Dede juga tidak ada di sana, kemanakah gerangan bocah itu, ah.. aku tidak terlalu peduli, mataku benar-benar mengantuk, cukup dengan alas kardus semen yang ku beli lima ribu tadi sore, aku bisa tertidur pulas, berharap mimpi indah datang menjelang.
Rasanya baru beberapa menit saja aku tertidur, mimpipun tidak ada yang singgah sama sekali, saat hiruk-pikuk penumpang mulai gaduh, beberapa petugas pelabuhan datang, meberitahukan bahwa kapal yang menuju ke pontianak sudah diap untuk di tempati, bahkan di tengah subuh buta begini, berebut tempat masih menjadi tradisi, aku hanya bisa menggelengkan kepala, menunggu semua orang meninggalkan tempat penampungan, baru aku beranjak, jadwal kapal jam 4 subuh, ini baru jam 2, masih ada dua jam untuk bersantai, itupun kalau tepat waktu, Aku masih berharap bertemu dengan Linda, sekedar mengucapkan kata perpisahan, atau apalah, tapi sampai pengumuman dari ruang informasi bahwa kapal akan segera berangkat, aku tidak melihat Linda, apkah dia benar-benar membenciku.. ah.. biarkan saja, dia hanya teman yang ku temui di perjalanan.
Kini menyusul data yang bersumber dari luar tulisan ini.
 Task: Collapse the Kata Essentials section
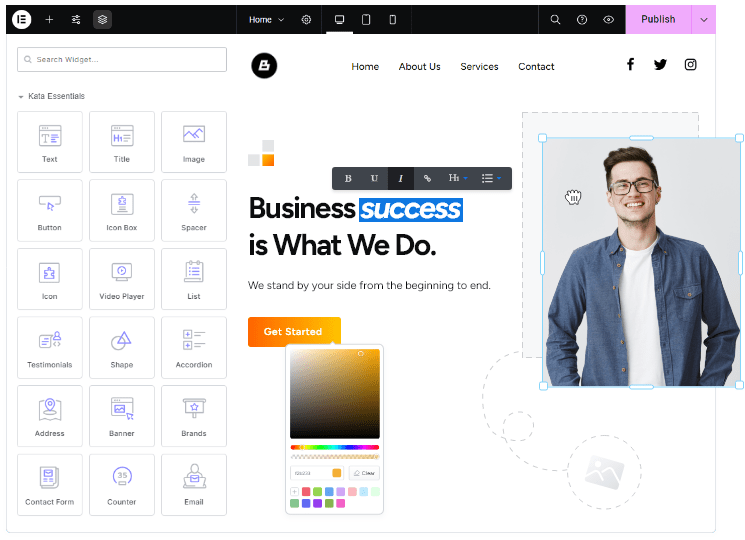pos(21,97)
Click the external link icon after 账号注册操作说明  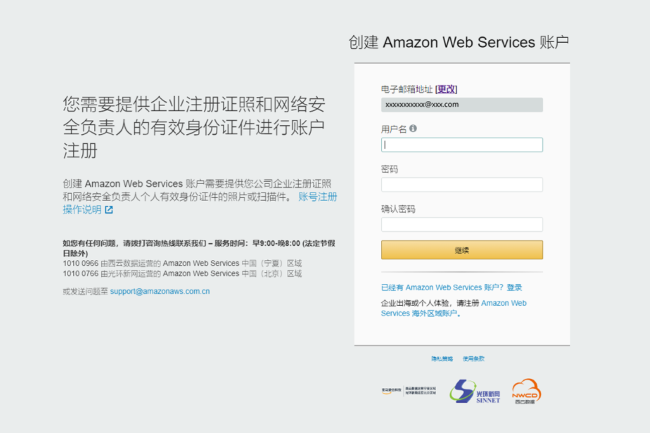click(109, 210)
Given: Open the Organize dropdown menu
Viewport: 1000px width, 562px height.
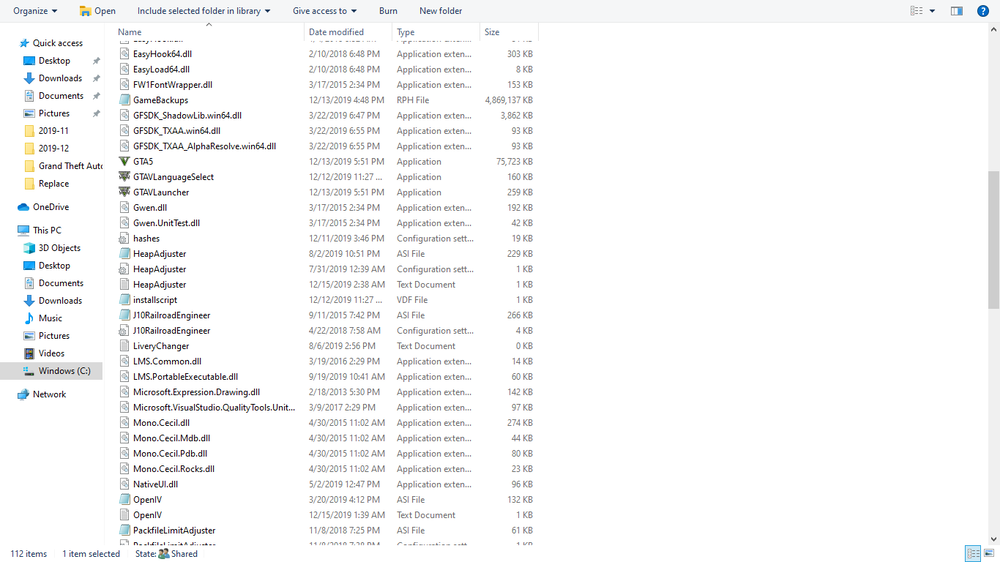Looking at the screenshot, I should coord(35,11).
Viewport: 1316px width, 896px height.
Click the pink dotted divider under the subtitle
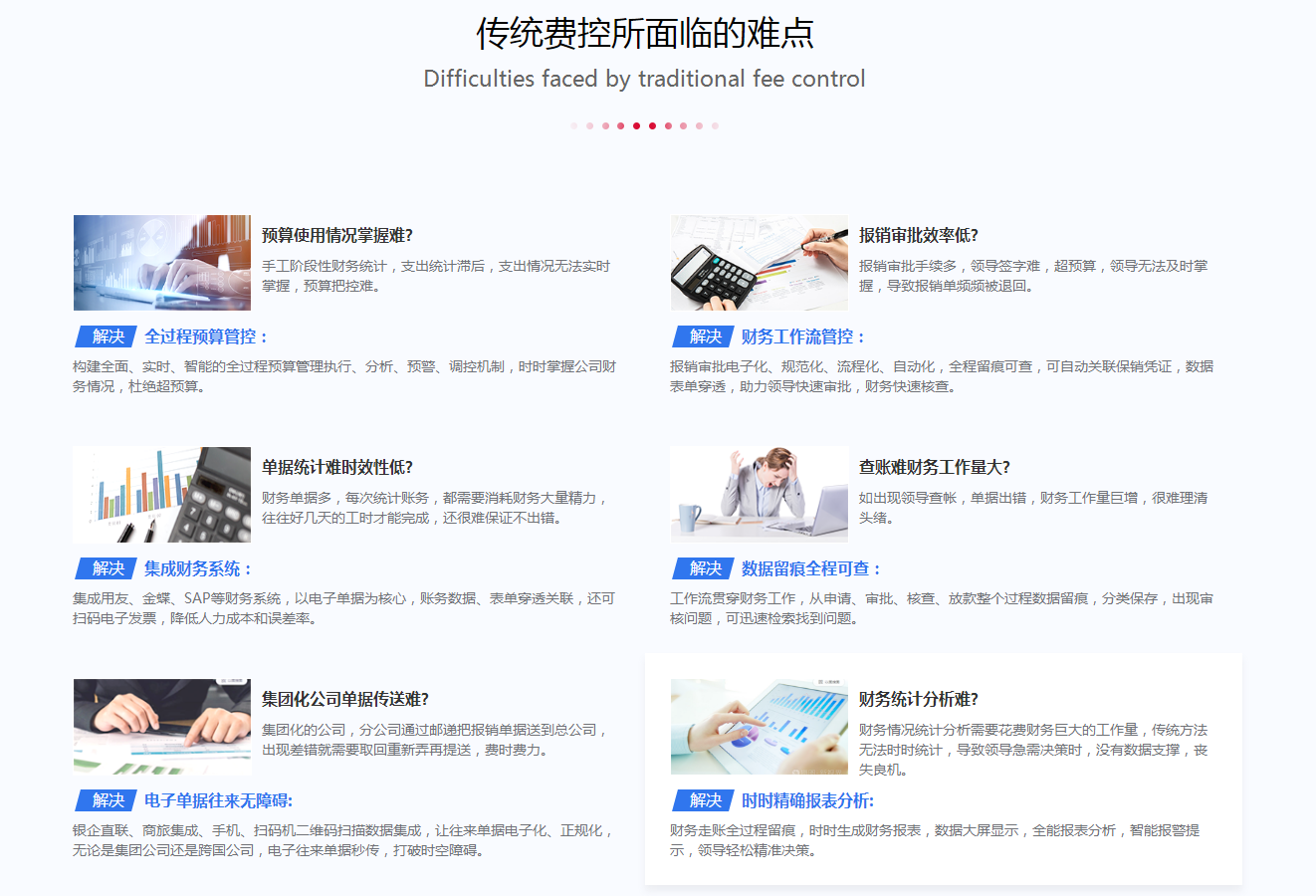(x=644, y=126)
"Uh.. Ki, susah sekali yo nyari kamu" Suara Dede mengagetkanku, ternyata dia sudah ada di kapal duluan, dia sekarang bersama dua orang temannya sesama tionghoa.
"Kirain gak jadi naik kapal"
"Nih ada titipan dari cewek kamu" Kata Dede, kemudian berbalik, mengajak kedua temannya untuk berkeliling kapal.
Huh... Linda, mengapa hanya kertas aja yang menjadi kata perpisahan kita, batinku. aku langsung membuka lipatan kertas itu, isinya cukup membuat jantungku merasa tertusuk..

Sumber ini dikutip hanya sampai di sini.